- [Your instructions]:
Identify the line in which "平面度检查仪 (216, 1332)" appears, then reproduce that line and all remaining lines of the records word for word.

- [Input for this task]:
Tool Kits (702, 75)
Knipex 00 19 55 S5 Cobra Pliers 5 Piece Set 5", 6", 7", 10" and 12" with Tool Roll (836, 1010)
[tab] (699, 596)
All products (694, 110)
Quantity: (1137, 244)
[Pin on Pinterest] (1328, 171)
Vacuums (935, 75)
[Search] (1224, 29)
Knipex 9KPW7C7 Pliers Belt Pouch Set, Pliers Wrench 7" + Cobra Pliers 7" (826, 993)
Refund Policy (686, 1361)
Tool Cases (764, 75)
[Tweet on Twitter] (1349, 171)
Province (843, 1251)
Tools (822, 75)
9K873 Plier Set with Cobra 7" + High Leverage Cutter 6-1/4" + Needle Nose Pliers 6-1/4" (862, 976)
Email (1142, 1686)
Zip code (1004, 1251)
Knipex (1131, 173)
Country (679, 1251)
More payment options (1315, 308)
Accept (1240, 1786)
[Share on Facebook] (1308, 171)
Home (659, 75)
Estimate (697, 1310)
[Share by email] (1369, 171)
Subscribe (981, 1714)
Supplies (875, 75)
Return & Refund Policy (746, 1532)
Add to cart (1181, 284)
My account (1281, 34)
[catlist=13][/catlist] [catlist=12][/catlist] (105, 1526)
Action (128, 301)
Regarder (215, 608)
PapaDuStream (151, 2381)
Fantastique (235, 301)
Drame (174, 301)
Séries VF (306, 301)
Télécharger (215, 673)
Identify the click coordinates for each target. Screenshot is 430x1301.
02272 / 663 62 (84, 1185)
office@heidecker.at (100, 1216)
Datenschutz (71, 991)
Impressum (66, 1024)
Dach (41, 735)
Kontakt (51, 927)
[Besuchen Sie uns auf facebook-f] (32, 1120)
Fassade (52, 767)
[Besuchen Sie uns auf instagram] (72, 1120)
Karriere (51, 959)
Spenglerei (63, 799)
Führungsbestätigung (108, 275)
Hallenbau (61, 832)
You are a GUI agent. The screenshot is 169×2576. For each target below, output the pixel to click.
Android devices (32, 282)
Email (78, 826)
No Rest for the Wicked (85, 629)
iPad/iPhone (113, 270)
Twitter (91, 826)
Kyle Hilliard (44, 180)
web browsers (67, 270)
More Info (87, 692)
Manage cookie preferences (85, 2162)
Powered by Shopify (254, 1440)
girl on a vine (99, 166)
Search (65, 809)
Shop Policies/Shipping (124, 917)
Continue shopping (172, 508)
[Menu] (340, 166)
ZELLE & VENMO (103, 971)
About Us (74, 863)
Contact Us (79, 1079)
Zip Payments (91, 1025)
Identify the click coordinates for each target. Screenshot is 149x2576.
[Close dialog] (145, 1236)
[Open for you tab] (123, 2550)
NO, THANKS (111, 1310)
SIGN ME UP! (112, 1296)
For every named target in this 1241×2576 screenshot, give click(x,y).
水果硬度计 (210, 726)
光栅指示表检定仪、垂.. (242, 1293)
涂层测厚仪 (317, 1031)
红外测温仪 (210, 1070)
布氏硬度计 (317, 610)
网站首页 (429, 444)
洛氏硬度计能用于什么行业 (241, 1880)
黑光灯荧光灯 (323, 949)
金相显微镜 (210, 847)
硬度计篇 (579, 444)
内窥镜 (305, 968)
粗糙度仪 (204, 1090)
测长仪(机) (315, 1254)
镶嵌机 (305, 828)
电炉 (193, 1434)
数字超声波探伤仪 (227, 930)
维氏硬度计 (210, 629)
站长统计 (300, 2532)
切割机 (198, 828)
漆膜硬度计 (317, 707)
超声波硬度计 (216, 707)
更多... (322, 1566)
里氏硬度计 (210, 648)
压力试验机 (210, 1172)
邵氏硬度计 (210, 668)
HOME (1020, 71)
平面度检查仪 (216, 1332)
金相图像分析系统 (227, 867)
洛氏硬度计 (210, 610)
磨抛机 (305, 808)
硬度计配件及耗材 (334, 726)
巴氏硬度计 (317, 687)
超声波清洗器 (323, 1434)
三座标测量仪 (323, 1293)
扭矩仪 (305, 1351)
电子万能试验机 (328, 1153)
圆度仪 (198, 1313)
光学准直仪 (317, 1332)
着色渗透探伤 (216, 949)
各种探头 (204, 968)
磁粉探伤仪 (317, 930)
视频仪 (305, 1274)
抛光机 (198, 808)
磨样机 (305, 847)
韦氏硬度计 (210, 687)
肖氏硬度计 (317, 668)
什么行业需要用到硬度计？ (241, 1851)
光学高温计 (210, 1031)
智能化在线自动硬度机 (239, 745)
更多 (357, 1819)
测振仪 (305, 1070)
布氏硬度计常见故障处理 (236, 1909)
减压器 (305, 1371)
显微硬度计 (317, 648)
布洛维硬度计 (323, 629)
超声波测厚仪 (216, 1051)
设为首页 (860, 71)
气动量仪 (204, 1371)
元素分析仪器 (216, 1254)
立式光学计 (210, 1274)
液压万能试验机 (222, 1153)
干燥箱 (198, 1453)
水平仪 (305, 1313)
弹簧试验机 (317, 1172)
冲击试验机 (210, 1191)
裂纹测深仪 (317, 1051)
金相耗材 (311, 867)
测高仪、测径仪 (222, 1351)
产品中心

- [Exercise output]:
平面度检查仪 (216, 1332)
金相图像分析系统 (227, 867)
洛氏硬度计 (210, 610)
磨抛机 (305, 808)
硬度计配件及耗材 (334, 726)
巴氏硬度计 (317, 687)
超声波清洗器 (323, 1434)
三座标测量仪 (323, 1293)
扭矩仪 (305, 1351)
电子万能试验机 (328, 1153)
圆度仪 (198, 1313)
光学准直仪 (317, 1332)
着色渗透探伤 (216, 949)
各种探头 (204, 968)
磁粉探伤仪 (317, 930)
视频仪 (305, 1274)
抛光机 (198, 808)
磨样机 (305, 847)
韦氏硬度计 (210, 687)
肖氏硬度计 (317, 668)
什么行业需要用到硬度计？ (241, 1851)
光学高温计 (210, 1031)
智能化在线自动硬度机 (239, 745)
更多 (357, 1819)
测振仪 (305, 1070)
布氏硬度计常见故障处理 (236, 1909)
减压器 (305, 1371)
显微硬度计 (317, 648)
布洛维硬度计 (323, 629)
超声波测厚仪 (216, 1051)
设为首页 (860, 71)
气动量仪 (204, 1371)
元素分析仪器 (216, 1254)
立式光学计 (210, 1274)
液压万能试验机 (222, 1153)
干燥箱 (198, 1453)
水平仪 (305, 1313)
弹簧试验机 (317, 1172)
冲击试验机 (210, 1191)
裂纹测深仪 (317, 1051)
金相耗材 (311, 867)
测高仪、测径仪 (222, 1351)
产品中心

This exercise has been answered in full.